> _TASK INSTRUCTIONS_:
Copy out each of the following records verbatim, leaving every line unchanged.

===== SUPPLIED DATA

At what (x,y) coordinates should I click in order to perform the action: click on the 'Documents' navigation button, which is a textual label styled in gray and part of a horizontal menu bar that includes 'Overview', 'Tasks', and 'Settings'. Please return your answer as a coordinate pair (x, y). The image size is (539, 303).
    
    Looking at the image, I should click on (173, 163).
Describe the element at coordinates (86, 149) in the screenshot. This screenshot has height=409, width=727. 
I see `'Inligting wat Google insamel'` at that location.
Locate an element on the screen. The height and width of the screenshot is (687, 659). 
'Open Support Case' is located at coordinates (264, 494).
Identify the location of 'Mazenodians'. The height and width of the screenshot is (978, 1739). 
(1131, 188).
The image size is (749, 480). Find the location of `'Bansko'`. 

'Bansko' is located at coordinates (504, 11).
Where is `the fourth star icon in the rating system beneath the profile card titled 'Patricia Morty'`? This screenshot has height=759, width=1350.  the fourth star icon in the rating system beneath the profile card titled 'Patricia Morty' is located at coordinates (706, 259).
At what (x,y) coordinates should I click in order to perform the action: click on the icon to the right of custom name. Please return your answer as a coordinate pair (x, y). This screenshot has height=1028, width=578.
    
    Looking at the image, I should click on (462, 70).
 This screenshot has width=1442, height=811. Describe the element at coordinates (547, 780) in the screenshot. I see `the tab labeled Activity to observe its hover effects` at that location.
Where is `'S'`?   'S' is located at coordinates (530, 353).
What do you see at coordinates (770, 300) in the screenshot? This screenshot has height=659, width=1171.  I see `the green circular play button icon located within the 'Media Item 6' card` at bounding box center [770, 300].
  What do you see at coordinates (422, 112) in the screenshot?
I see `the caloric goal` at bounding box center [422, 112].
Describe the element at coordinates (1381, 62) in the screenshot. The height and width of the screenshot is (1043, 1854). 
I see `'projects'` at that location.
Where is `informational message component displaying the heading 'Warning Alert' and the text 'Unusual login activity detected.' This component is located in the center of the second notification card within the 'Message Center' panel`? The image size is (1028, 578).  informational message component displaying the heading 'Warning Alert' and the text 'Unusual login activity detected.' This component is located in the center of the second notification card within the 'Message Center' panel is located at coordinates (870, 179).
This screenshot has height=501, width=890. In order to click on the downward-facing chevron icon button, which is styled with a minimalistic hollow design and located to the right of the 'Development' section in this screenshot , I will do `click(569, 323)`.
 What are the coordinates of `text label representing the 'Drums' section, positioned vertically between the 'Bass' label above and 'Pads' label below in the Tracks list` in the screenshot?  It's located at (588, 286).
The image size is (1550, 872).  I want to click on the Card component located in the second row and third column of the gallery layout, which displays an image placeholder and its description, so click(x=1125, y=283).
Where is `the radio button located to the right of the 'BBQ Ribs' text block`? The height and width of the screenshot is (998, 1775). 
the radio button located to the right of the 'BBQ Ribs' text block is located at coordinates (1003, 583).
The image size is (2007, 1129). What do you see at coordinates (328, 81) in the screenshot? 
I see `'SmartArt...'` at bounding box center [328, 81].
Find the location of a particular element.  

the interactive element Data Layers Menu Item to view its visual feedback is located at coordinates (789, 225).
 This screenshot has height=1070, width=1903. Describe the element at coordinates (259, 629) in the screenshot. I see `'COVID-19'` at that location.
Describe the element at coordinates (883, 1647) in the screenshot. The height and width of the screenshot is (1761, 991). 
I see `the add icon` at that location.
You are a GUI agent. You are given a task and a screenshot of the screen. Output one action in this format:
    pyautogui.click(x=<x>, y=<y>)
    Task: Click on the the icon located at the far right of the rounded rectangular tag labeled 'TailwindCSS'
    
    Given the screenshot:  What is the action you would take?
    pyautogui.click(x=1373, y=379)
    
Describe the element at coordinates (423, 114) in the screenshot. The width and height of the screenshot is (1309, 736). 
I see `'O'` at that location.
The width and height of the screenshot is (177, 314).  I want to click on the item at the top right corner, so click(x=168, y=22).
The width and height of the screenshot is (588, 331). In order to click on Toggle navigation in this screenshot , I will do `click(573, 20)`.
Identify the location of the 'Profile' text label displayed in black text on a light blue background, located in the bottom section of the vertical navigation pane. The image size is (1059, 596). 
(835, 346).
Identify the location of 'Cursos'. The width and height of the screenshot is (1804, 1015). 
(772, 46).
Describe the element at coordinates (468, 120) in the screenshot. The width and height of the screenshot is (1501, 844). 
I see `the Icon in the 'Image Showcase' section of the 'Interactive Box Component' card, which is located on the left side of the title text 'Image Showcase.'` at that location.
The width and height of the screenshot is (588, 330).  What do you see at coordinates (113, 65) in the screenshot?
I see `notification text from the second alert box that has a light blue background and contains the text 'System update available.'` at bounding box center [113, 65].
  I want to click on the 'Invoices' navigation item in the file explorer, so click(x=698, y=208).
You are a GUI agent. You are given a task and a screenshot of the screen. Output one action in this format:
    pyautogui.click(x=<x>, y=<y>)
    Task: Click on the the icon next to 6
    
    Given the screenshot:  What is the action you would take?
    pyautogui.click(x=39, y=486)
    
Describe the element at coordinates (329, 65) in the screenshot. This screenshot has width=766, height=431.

==========

> _RESPONSE TO THIS EXERCISE_:
At what (x,y) coordinates should I click in order to perform the action: click on the 'Documents' navigation button, which is a textual label styled in gray and part of a horizontal menu bar that includes 'Overview', 'Tasks', and 'Settings'. Please return your answer as a coordinate pair (x, y). The image size is (539, 303).
    
    Looking at the image, I should click on (173, 163).
Describe the element at coordinates (86, 149) in the screenshot. This screenshot has height=409, width=727. 
I see `'Inligting wat Google insamel'` at that location.
Locate an element on the screen. The height and width of the screenshot is (687, 659). 
'Open Support Case' is located at coordinates (264, 494).
Identify the location of 'Mazenodians'. The height and width of the screenshot is (978, 1739). 
(1131, 188).
The image size is (749, 480). Find the location of `'Bansko'`. 

'Bansko' is located at coordinates (504, 11).
Where is `the fourth star icon in the rating system beneath the profile card titled 'Patricia Morty'`? This screenshot has height=759, width=1350.  the fourth star icon in the rating system beneath the profile card titled 'Patricia Morty' is located at coordinates (706, 259).
At what (x,y) coordinates should I click in order to perform the action: click on the icon to the right of custom name. Please return your answer as a coordinate pair (x, y). This screenshot has height=1028, width=578.
    
    Looking at the image, I should click on (462, 70).
 This screenshot has width=1442, height=811. Describe the element at coordinates (547, 780) in the screenshot. I see `the tab labeled Activity to observe its hover effects` at that location.
Where is `'S'`?   'S' is located at coordinates (530, 353).
What do you see at coordinates (770, 300) in the screenshot? This screenshot has height=659, width=1171.  I see `the green circular play button icon located within the 'Media Item 6' card` at bounding box center [770, 300].
  What do you see at coordinates (422, 112) in the screenshot?
I see `the caloric goal` at bounding box center [422, 112].
Describe the element at coordinates (1381, 62) in the screenshot. The height and width of the screenshot is (1043, 1854). 
I see `'projects'` at that location.
Where is `informational message component displaying the heading 'Warning Alert' and the text 'Unusual login activity detected.' This component is located in the center of the second notification card within the 'Message Center' panel`? The image size is (1028, 578).  informational message component displaying the heading 'Warning Alert' and the text 'Unusual login activity detected.' This component is located in the center of the second notification card within the 'Message Center' panel is located at coordinates (870, 179).
This screenshot has height=501, width=890. In order to click on the downward-facing chevron icon button, which is styled with a minimalistic hollow design and located to the right of the 'Development' section in this screenshot , I will do `click(569, 323)`.
 What are the coordinates of `text label representing the 'Drums' section, positioned vertically between the 'Bass' label above and 'Pads' label below in the Tracks list` in the screenshot?  It's located at (588, 286).
The image size is (1550, 872).  I want to click on the Card component located in the second row and third column of the gallery layout, which displays an image placeholder and its description, so click(x=1125, y=283).
Where is `the radio button located to the right of the 'BBQ Ribs' text block`? The height and width of the screenshot is (998, 1775). 
the radio button located to the right of the 'BBQ Ribs' text block is located at coordinates (1003, 583).
The image size is (2007, 1129). What do you see at coordinates (328, 81) in the screenshot? 
I see `'SmartArt...'` at bounding box center [328, 81].
Find the location of a particular element.  

the interactive element Data Layers Menu Item to view its visual feedback is located at coordinates (789, 225).
 This screenshot has height=1070, width=1903. Describe the element at coordinates (259, 629) in the screenshot. I see `'COVID-19'` at that location.
Describe the element at coordinates (883, 1647) in the screenshot. The height and width of the screenshot is (1761, 991). 
I see `the add icon` at that location.
You are a GUI agent. You are given a task and a screenshot of the screen. Output one action in this format:
    pyautogui.click(x=<x>, y=<y>)
    Task: Click on the the icon located at the far right of the rounded rectangular tag labeled 'TailwindCSS'
    
    Given the screenshot:  What is the action you would take?
    pyautogui.click(x=1373, y=379)
    
Describe the element at coordinates (423, 114) in the screenshot. The width and height of the screenshot is (1309, 736). 
I see `'O'` at that location.
The width and height of the screenshot is (177, 314).  I want to click on the item at the top right corner, so click(x=168, y=22).
The width and height of the screenshot is (588, 331). In order to click on Toggle navigation in this screenshot , I will do `click(573, 20)`.
Identify the location of the 'Profile' text label displayed in black text on a light blue background, located in the bottom section of the vertical navigation pane. The image size is (1059, 596). 
(835, 346).
Identify the location of 'Cursos'. The width and height of the screenshot is (1804, 1015). 
(772, 46).
Describe the element at coordinates (468, 120) in the screenshot. The width and height of the screenshot is (1501, 844). 
I see `the Icon in the 'Image Showcase' section of the 'Interactive Box Component' card, which is located on the left side of the title text 'Image Showcase.'` at that location.
The width and height of the screenshot is (588, 330).  What do you see at coordinates (113, 65) in the screenshot?
I see `notification text from the second alert box that has a light blue background and contains the text 'System update available.'` at bounding box center [113, 65].
  I want to click on the 'Invoices' navigation item in the file explorer, so click(x=698, y=208).
You are a GUI agent. You are given a task and a screenshot of the screen. Output one action in this format:
    pyautogui.click(x=<x>, y=<y>)
    Task: Click on the the icon next to 6
    
    Given the screenshot:  What is the action you would take?
    pyautogui.click(x=39, y=486)
    
Describe the element at coordinates (329, 65) in the screenshot. This screenshot has width=766, height=431.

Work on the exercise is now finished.